• Task objective: Reproduce the material below with every instance of "coordinate pair" changed to "ordered pair", leaving everything else unaltered.

• Supplied records:
* * *
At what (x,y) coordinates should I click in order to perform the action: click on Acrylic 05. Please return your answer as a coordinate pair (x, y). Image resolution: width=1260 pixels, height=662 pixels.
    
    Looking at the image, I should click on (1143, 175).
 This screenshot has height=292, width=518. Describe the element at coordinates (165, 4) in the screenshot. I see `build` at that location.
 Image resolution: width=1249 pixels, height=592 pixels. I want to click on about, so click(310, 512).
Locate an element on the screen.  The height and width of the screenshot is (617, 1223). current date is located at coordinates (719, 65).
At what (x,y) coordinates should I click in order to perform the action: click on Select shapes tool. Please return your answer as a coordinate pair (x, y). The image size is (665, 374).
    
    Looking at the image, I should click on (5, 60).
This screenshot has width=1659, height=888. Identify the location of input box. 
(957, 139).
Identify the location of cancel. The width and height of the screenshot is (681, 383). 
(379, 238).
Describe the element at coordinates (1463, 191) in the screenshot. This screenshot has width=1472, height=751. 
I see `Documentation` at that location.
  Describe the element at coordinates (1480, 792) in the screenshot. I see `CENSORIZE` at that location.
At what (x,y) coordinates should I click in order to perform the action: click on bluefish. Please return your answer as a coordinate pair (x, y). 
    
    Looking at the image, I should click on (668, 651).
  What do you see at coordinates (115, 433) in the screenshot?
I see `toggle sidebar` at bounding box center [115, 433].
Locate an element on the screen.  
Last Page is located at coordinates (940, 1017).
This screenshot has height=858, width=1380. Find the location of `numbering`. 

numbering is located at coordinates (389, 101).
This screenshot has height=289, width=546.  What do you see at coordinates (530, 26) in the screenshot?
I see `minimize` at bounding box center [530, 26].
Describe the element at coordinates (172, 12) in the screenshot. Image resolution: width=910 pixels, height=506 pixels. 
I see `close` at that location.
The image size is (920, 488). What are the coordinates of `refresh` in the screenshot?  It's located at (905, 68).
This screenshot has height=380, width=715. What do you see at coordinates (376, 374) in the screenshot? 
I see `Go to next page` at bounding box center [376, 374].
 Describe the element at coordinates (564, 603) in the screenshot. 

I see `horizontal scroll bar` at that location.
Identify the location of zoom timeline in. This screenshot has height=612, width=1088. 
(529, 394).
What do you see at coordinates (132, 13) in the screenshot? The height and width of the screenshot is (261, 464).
* * *
• Finished exercise:
At what (x,y) coordinates should I click in order to perform the action: click on Acrylic 05. Please return your answer as a ordered pair (x, y). Image resolution: width=1260 pixels, height=662 pixels.
    
    Looking at the image, I should click on (1143, 175).
 This screenshot has height=292, width=518. Describe the element at coordinates (165, 4) in the screenshot. I see `build` at that location.
 Image resolution: width=1249 pixels, height=592 pixels. I want to click on about, so click(310, 512).
Locate an element on the screen.  The height and width of the screenshot is (617, 1223). current date is located at coordinates (719, 65).
At what (x,y) coordinates should I click in order to perform the action: click on Select shapes tool. Please return your answer as a ordered pair (x, y). The image size is (665, 374).
    
    Looking at the image, I should click on (5, 60).
This screenshot has width=1659, height=888. Identify the location of input box. 
(957, 139).
Identify the location of cancel. The width and height of the screenshot is (681, 383). 
(379, 238).
Describe the element at coordinates (1463, 191) in the screenshot. This screenshot has width=1472, height=751. 
I see `Documentation` at that location.
  Describe the element at coordinates (1480, 792) in the screenshot. I see `CENSORIZE` at that location.
At what (x,y) coordinates should I click in order to perform the action: click on bluefish. Please return your answer as a ordered pair (x, y). 
    
    Looking at the image, I should click on (668, 651).
  What do you see at coordinates (115, 433) in the screenshot?
I see `toggle sidebar` at bounding box center [115, 433].
Locate an element on the screen.  
Last Page is located at coordinates (940, 1017).
This screenshot has height=858, width=1380. Find the location of `numbering`. 

numbering is located at coordinates (389, 101).
This screenshot has height=289, width=546.  What do you see at coordinates (530, 26) in the screenshot?
I see `minimize` at bounding box center [530, 26].
Describe the element at coordinates (172, 12) in the screenshot. Image resolution: width=910 pixels, height=506 pixels. 
I see `close` at that location.
The image size is (920, 488). What are the coordinates of `refresh` in the screenshot?  It's located at (905, 68).
This screenshot has height=380, width=715. What do you see at coordinates (376, 374) in the screenshot? 
I see `Go to next page` at bounding box center [376, 374].
 Describe the element at coordinates (564, 603) in the screenshot. 

I see `horizontal scroll bar` at that location.
Identify the location of zoom timeline in. This screenshot has height=612, width=1088. 
(529, 394).
What do you see at coordinates (132, 13) in the screenshot? The height and width of the screenshot is (261, 464).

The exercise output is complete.